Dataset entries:
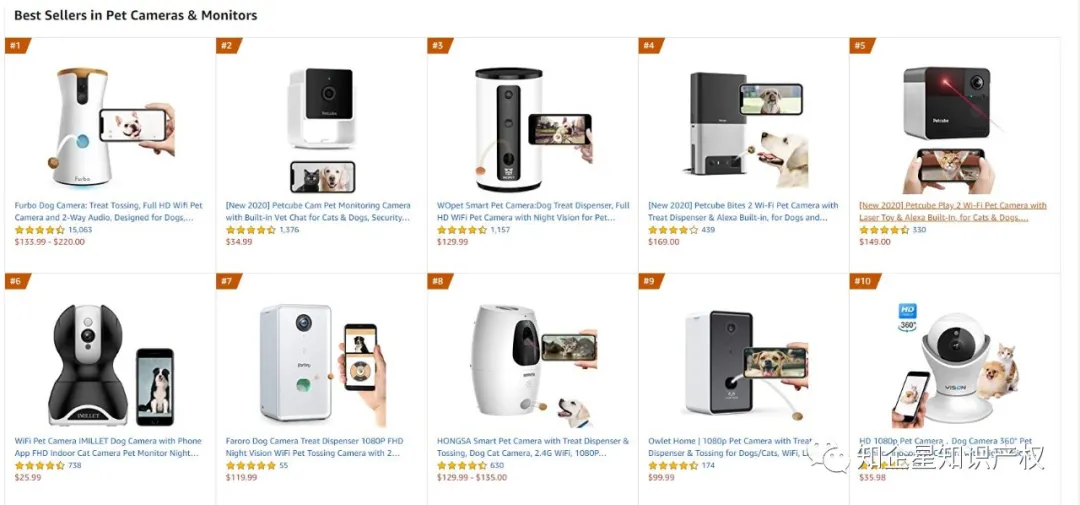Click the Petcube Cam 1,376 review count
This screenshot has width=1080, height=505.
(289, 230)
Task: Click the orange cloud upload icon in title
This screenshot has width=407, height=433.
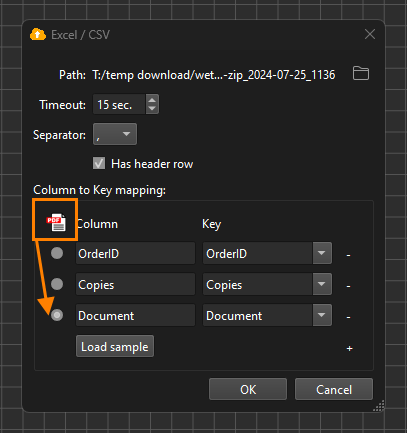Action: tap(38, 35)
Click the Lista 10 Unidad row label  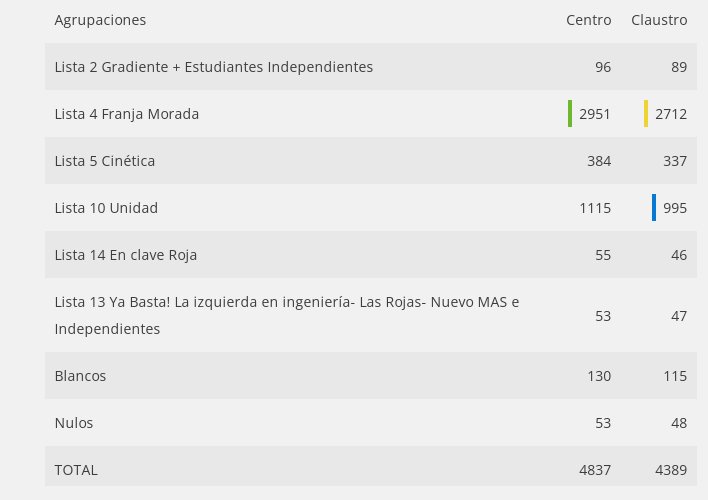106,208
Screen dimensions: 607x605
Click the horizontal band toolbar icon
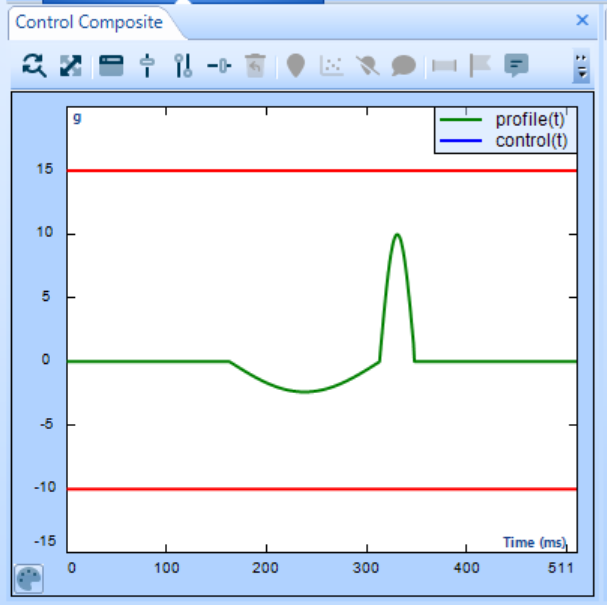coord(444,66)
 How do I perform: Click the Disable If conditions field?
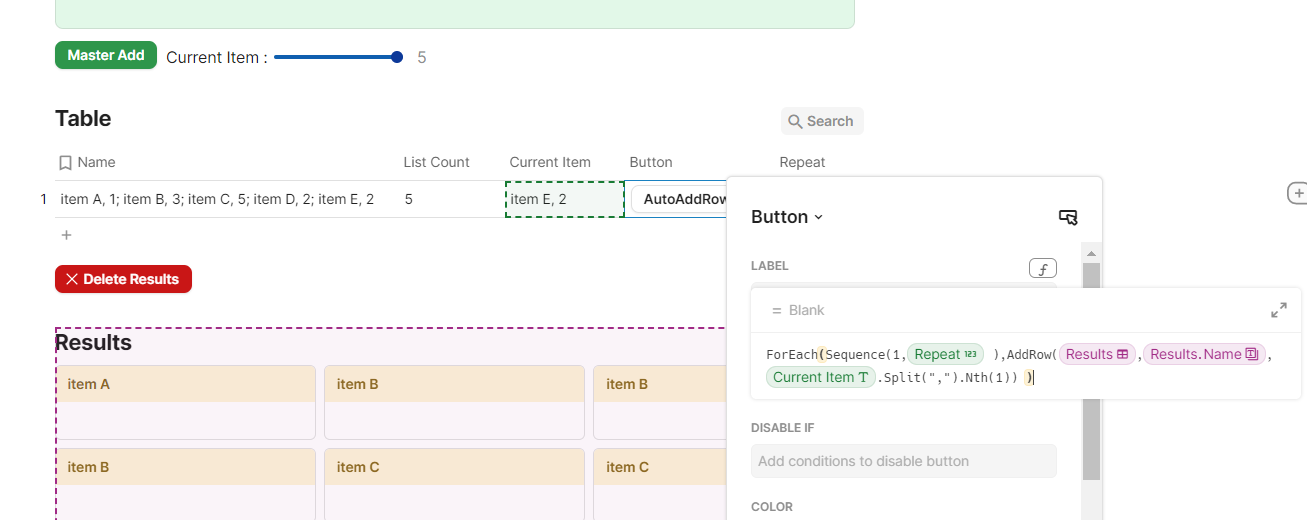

---

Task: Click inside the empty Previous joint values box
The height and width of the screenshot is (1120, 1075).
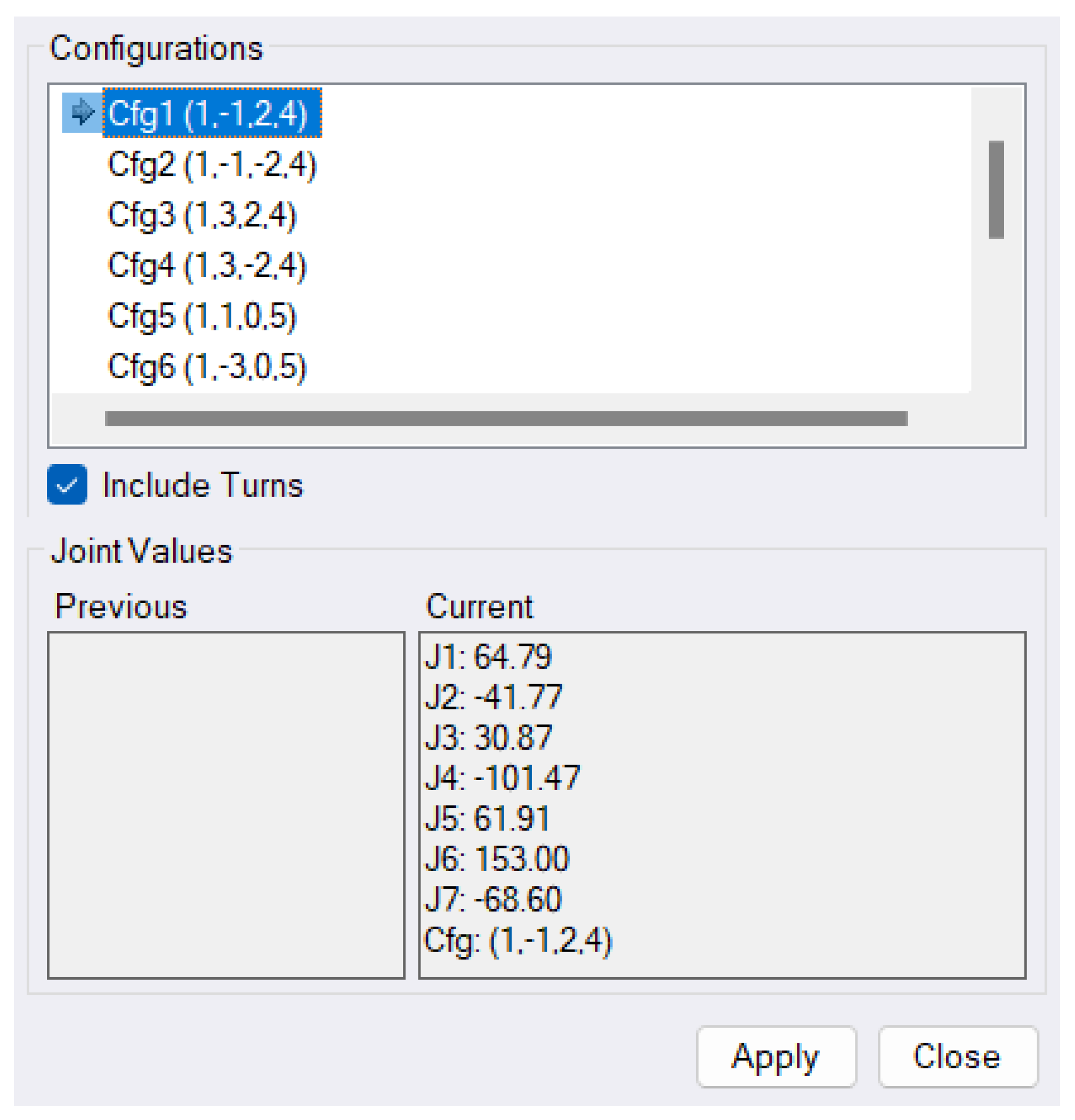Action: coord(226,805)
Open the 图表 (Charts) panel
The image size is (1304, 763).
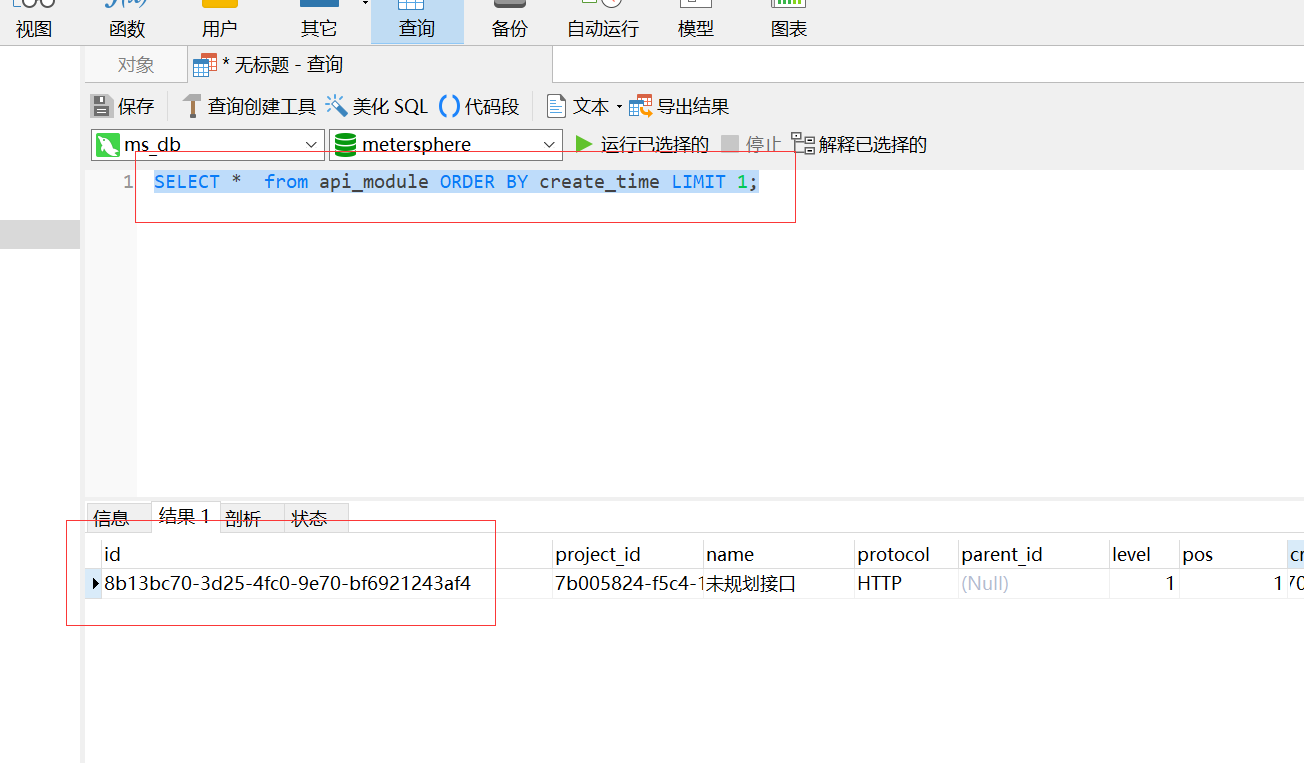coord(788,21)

--

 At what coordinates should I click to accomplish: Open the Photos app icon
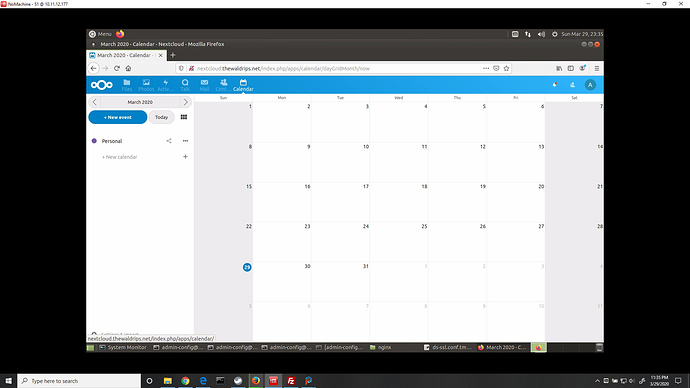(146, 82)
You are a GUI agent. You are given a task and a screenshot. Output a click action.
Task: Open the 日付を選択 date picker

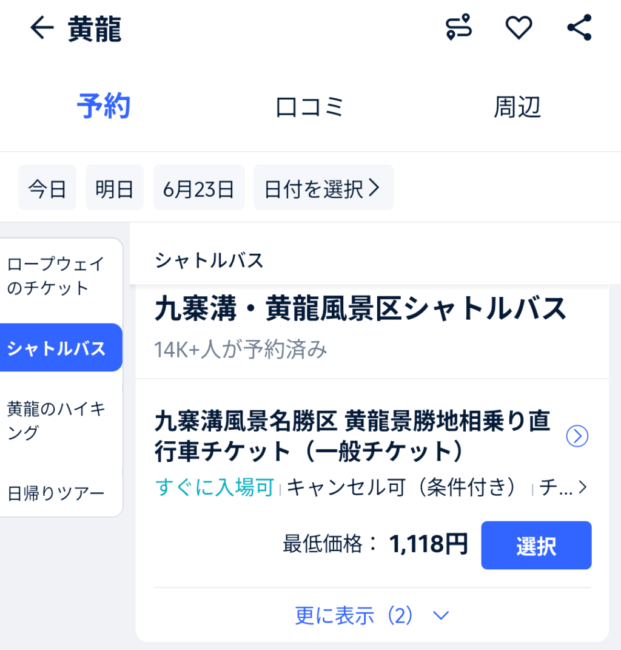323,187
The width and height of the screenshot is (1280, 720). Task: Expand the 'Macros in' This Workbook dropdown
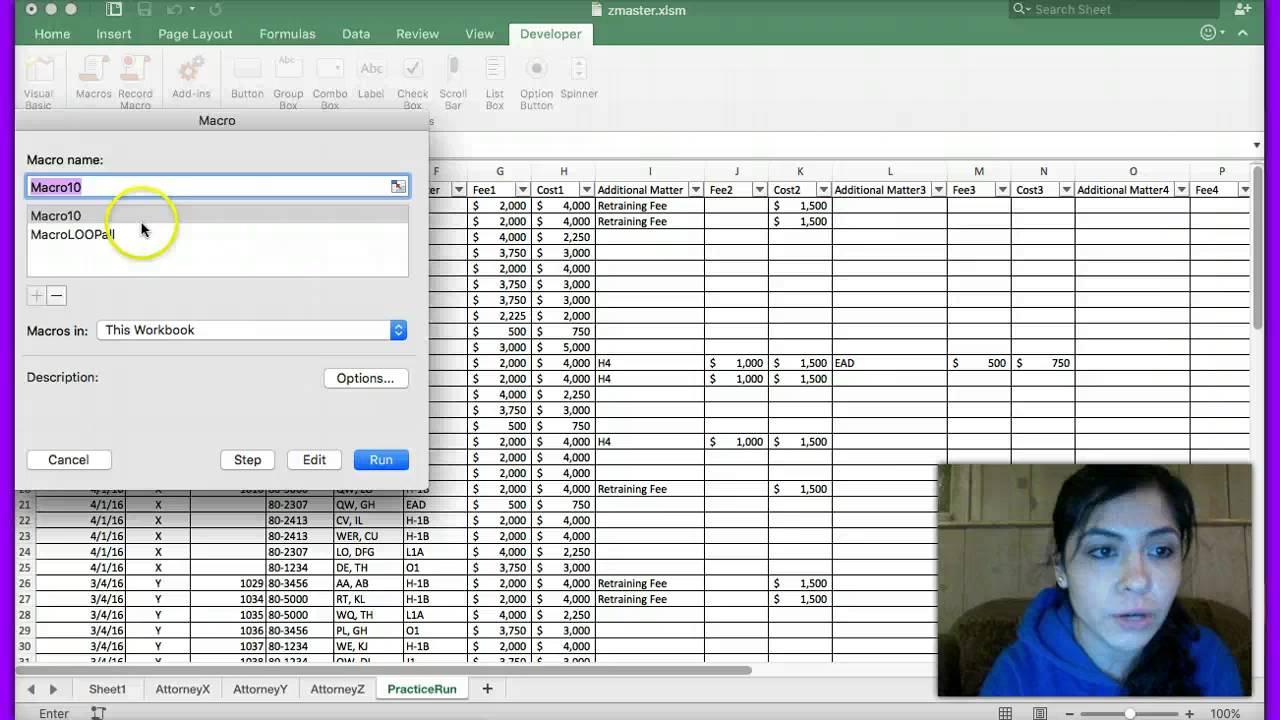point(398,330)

● **ABOUT THIS EXERCISE**:
Nothing but the lines from the one with "Click the horizontal band toolbar icon" up to and including the one with "How do I perform: Click" should be printed, exactly as they read above. Please keep the pictures out.

● **RESPONSE**:
Click the horizontal band toolbar icon
coord(444,66)
 How do I perform: Click the Disable If conditions field?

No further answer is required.